Grow your own electricity
Monday, 20 May, 2013
Researchers have engineered a strain of electricity-producing bacteria that can grow using hydrogen gas as its sole electron donor and carbon dioxide as its sole source of carbon. Researchers at the University of Massachusetts, Amherst report their findings at the 113th General Meeting of the American Society for Microbiology.
“This represents the first result of current production solely on hydrogen,” says Amit Kumar, a researcher on the study who, along with his co-authors, is part of the Lovley Lab Group at the university.

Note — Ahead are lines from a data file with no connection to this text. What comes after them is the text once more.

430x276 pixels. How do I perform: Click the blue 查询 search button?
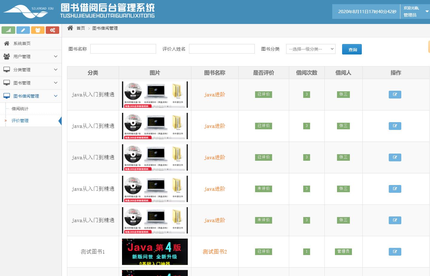[352, 49]
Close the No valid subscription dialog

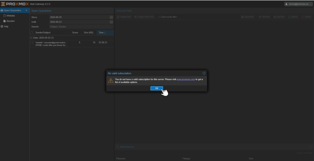pos(204,73)
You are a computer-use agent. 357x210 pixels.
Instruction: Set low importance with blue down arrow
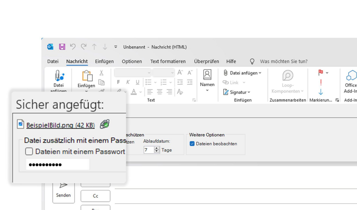(321, 92)
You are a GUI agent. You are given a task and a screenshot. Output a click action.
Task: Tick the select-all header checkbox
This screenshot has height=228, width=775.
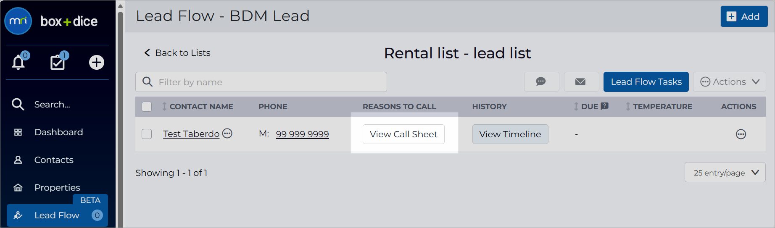coord(147,107)
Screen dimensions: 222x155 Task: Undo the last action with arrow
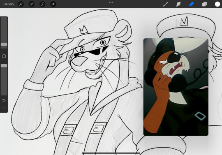coord(4,100)
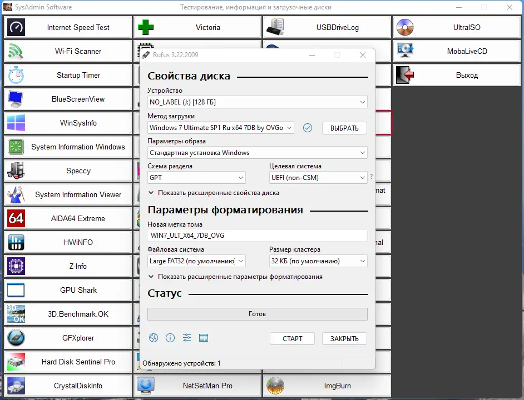Open UltraISO from the launcher
Image resolution: width=524 pixels, height=400 pixels.
tap(457, 27)
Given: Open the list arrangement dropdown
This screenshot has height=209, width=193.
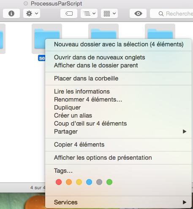Looking at the screenshot, I should tap(89, 13).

Under the leadership of Derek Lovley, the lab group has been studying Geobacter bacteria since Lovley first isolated Geobacter metallireducens in sand sediment from the Potomac River in 1987. Geobacter species are of interest because of their bioremediation, bioenergy potential, novel electron transfer capabilities, and the ability to transfer electrons outside the cell and transport these electrons over long distances via conductive filaments known as microbial nanowires.
Kumar and his colleagues studied a relative of G. metallireducens called Geobacter sulfurreducens, which has the ability to produce electricity by reducing organic carbon compounds with a graphite electrode like iron oxide or gold to serve as the sole electron acceptor. They genetically engineered a strain of the bacteria that did not need organic carbon to grow in a microbial fuel cell.
“The adapted strain readily produced electrical current in microbial fuel cells with hydrogen gas as the sole electron donor and no organic carbon source,” says Kumar, who notes that when the hydrogen supply to the microbial fuel cell was intermittently stopped, electrical current dropped significantly and cells attached to the electrodes did not generate any significant current.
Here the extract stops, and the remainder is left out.